**Description of the task:**
For this exercise, reproduce the entries below exactly, but only from the line containing "Großer Prospekt zum" through the line containing "みんなが育休応援団 (70, 2179)", both included.

-- Supplied records follows --

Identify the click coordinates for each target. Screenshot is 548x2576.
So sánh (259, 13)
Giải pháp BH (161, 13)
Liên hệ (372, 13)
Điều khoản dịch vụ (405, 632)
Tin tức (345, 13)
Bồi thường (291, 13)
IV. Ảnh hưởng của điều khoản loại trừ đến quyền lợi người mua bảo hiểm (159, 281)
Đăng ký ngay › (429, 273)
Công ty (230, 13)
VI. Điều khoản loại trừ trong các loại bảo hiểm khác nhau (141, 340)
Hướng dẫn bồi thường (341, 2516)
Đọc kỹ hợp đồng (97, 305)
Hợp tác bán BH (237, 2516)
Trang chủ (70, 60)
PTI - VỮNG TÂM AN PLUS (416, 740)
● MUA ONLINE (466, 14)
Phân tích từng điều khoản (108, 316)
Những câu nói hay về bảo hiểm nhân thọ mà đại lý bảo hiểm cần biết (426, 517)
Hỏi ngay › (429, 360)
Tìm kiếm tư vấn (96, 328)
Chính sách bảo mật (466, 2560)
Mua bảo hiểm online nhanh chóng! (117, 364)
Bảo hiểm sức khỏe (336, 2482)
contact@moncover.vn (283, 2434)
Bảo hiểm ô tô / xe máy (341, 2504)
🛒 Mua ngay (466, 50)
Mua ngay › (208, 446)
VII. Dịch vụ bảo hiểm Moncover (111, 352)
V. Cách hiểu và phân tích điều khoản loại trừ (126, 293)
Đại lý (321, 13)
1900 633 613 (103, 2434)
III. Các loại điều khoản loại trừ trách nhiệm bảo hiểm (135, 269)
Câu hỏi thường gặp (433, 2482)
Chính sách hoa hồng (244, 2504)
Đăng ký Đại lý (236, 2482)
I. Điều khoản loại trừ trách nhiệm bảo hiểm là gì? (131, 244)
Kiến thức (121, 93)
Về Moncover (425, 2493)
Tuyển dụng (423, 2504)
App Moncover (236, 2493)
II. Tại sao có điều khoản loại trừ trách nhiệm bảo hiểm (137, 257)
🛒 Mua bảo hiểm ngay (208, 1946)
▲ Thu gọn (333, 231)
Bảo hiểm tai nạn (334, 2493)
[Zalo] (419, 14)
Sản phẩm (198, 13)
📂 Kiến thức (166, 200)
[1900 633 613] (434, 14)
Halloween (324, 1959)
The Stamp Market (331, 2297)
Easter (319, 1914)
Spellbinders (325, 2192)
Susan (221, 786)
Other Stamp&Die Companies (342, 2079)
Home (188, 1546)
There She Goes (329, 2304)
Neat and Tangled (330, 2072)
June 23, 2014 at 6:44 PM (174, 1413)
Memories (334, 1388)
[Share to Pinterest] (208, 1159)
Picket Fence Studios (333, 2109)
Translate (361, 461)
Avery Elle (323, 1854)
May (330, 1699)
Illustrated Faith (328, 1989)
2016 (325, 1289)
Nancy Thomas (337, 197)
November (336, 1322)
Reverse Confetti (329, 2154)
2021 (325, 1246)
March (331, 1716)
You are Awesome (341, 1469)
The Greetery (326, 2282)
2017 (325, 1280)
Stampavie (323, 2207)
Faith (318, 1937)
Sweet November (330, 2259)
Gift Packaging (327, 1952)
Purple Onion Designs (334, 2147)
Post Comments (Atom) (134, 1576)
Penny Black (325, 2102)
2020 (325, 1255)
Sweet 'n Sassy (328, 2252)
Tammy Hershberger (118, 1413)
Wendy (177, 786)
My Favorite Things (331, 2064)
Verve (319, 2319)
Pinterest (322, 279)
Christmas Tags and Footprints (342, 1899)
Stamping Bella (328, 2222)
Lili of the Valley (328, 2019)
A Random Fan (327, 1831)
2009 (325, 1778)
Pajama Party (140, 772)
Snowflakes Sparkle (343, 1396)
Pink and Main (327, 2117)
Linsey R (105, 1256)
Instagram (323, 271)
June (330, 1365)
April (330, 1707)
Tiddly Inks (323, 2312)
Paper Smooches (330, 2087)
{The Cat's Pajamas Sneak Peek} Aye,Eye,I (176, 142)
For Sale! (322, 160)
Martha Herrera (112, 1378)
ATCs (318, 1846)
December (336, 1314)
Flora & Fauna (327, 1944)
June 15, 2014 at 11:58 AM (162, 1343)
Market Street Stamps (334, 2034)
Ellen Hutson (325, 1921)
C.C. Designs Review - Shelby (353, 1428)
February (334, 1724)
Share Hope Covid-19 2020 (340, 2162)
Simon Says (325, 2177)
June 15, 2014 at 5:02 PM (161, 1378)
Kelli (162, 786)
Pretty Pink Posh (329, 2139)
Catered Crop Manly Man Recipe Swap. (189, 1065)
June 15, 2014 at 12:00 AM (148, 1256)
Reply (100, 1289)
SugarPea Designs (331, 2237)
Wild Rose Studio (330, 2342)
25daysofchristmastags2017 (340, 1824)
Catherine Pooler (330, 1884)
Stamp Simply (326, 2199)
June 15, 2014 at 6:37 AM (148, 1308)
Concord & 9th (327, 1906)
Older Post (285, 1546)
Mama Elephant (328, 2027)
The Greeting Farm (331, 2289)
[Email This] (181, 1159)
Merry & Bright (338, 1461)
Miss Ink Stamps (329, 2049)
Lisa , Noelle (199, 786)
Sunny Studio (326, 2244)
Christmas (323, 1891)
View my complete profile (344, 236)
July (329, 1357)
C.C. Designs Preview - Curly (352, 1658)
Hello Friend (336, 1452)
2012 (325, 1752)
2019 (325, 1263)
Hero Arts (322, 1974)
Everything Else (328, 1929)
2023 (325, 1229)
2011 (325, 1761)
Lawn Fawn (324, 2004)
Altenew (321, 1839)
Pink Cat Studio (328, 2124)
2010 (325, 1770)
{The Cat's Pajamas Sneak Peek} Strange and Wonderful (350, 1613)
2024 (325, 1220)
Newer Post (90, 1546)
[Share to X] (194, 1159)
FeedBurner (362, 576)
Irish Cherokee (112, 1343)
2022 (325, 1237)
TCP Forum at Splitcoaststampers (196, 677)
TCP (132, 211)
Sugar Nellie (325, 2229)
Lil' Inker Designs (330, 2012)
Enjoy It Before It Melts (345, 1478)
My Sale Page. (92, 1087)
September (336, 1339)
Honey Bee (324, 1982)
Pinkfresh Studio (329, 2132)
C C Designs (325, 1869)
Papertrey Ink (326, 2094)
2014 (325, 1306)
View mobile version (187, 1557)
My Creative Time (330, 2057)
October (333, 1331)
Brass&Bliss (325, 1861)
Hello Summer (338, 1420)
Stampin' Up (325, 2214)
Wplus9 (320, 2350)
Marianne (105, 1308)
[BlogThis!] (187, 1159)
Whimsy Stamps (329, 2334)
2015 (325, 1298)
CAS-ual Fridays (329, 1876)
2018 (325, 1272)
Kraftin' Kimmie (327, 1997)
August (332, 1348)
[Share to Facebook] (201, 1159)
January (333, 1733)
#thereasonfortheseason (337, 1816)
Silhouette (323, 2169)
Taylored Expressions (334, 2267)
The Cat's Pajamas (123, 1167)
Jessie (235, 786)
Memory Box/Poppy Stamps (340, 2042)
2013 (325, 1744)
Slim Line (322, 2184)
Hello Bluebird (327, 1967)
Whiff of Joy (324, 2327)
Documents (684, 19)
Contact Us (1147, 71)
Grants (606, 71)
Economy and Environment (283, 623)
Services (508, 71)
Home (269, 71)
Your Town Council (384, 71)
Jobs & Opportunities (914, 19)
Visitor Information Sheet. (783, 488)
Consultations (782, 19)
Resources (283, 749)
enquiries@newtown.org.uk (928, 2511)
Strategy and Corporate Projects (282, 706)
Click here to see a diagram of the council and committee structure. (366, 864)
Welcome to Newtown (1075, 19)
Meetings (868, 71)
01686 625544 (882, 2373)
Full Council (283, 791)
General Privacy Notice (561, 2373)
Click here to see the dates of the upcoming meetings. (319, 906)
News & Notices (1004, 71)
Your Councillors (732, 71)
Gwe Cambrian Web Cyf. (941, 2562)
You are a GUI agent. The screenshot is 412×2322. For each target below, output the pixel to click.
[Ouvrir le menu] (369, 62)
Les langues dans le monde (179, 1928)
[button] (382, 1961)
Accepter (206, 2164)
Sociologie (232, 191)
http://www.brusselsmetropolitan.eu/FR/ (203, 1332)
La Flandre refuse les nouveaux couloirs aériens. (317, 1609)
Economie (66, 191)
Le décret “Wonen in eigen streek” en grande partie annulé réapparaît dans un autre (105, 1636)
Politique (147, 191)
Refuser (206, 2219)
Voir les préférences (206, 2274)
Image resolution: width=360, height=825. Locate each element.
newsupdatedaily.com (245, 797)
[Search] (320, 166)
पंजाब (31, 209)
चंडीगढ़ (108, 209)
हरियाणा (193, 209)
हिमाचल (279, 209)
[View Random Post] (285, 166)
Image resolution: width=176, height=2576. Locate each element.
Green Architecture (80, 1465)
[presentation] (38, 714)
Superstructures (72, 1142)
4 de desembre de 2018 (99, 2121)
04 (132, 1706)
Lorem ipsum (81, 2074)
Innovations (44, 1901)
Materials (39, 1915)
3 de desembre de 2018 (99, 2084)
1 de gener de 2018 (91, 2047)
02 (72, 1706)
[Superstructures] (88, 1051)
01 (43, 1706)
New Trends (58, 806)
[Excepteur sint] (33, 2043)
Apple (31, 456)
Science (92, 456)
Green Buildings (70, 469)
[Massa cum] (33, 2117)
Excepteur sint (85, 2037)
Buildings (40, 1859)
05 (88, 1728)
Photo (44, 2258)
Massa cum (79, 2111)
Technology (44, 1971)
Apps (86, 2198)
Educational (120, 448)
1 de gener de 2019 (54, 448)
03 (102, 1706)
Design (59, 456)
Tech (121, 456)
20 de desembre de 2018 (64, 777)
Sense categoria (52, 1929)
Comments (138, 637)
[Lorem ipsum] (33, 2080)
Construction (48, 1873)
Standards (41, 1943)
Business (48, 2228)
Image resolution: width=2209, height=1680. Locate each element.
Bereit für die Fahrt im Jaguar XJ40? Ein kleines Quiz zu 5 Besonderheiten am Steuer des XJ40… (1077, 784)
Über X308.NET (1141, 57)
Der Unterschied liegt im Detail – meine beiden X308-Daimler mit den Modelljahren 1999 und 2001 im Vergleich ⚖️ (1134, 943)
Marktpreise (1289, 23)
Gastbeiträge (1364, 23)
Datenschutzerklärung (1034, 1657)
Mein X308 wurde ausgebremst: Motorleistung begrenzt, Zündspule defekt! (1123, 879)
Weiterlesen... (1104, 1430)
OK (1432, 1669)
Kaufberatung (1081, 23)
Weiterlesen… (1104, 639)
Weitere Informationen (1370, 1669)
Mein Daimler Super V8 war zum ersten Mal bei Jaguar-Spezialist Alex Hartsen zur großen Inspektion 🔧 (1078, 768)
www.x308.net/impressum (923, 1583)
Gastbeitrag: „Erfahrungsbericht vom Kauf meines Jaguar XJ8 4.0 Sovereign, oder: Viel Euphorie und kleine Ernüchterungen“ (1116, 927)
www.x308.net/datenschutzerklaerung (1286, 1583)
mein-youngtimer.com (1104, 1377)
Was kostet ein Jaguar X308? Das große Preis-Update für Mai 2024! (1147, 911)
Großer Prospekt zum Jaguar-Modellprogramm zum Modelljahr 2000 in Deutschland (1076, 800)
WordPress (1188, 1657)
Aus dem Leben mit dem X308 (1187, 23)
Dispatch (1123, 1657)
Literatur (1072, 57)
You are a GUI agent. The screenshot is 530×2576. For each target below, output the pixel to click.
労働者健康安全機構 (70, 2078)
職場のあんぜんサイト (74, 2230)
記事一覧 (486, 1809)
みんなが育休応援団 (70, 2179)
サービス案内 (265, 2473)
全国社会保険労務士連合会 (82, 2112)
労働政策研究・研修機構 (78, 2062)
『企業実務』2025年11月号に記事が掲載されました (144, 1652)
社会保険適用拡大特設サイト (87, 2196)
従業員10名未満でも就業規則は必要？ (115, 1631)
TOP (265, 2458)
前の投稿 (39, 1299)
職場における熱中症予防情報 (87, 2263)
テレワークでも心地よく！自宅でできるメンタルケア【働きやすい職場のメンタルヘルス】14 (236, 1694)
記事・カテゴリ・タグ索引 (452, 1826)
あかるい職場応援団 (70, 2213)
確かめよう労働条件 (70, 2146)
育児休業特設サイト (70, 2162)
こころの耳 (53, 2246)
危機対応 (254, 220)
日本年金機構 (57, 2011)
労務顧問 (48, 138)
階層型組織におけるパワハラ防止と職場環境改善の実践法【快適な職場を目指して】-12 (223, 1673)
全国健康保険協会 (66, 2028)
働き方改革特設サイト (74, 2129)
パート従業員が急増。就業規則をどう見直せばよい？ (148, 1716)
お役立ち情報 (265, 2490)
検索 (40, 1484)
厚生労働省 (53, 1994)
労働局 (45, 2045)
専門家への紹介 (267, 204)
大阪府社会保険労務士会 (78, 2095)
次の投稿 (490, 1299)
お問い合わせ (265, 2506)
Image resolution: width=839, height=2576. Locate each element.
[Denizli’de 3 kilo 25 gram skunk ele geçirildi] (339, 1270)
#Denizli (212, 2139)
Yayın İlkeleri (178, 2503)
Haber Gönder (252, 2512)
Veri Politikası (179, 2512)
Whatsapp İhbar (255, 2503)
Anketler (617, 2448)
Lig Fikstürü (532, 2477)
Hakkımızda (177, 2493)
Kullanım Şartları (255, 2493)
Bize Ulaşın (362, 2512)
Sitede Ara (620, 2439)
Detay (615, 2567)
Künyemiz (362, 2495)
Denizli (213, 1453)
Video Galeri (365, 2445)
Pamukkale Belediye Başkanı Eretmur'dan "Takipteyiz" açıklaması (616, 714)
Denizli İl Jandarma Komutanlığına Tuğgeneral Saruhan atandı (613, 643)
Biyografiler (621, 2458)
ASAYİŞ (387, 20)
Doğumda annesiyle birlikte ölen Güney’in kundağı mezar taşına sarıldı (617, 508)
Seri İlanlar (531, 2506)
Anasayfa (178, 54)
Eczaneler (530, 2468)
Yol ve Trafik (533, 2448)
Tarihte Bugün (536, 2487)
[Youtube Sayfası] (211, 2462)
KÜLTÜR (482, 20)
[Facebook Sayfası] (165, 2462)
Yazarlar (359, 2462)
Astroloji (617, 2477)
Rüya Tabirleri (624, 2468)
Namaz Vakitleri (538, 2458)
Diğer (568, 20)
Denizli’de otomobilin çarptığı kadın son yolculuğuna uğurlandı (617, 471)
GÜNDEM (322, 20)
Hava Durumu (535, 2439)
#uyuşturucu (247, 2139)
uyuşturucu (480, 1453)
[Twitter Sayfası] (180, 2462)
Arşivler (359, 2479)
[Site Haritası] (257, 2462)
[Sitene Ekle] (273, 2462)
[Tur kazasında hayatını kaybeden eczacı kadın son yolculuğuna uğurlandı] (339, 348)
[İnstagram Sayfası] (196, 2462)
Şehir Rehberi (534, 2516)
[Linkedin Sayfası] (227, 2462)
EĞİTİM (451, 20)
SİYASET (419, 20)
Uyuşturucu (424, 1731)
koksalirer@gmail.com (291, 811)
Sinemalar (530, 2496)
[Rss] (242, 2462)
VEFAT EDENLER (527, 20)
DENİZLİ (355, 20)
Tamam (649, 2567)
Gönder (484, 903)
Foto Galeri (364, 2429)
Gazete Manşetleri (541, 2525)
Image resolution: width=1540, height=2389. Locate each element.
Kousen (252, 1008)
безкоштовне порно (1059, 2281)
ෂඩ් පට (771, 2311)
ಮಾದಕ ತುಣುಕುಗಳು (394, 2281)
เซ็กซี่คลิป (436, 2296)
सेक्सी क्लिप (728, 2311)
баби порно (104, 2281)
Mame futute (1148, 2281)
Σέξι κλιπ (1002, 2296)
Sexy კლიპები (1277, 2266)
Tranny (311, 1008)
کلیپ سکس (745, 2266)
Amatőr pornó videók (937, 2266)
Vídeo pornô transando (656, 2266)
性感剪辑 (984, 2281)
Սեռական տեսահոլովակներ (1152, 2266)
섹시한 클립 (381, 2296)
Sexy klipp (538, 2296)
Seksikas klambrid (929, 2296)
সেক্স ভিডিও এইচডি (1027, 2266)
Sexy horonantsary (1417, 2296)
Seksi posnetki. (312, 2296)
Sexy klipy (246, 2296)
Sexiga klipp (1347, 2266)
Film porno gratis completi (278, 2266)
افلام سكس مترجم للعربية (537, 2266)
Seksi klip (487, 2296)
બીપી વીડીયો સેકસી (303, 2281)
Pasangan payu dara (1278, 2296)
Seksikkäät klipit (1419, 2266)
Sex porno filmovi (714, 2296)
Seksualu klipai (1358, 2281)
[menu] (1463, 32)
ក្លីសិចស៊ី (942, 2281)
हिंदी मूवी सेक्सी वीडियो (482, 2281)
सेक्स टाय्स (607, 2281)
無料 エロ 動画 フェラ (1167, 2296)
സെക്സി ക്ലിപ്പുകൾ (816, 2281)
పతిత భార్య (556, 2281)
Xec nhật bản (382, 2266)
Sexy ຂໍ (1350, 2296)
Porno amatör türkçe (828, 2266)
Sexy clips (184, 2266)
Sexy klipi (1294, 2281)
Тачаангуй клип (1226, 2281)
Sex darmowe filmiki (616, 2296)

-- Supplied records concluded --

**Worked solution:**
Großer Prospekt zum Jaguar-Modellprogramm zum Modelljahr 2000 in Deutschland (1076, 800)
WordPress (1188, 1657)
Aus dem Leben mit dem X308 (1187, 23)
Dispatch (1123, 1657)
Literatur (1072, 57)
You are a GUI agent. The screenshot is 530×2576. For each target below, output the pixel to click.
労働者健康安全機構 (70, 2078)
職場のあんぜんサイト (74, 2230)
記事一覧 (486, 1809)
みんなが育休応援団 (70, 2179)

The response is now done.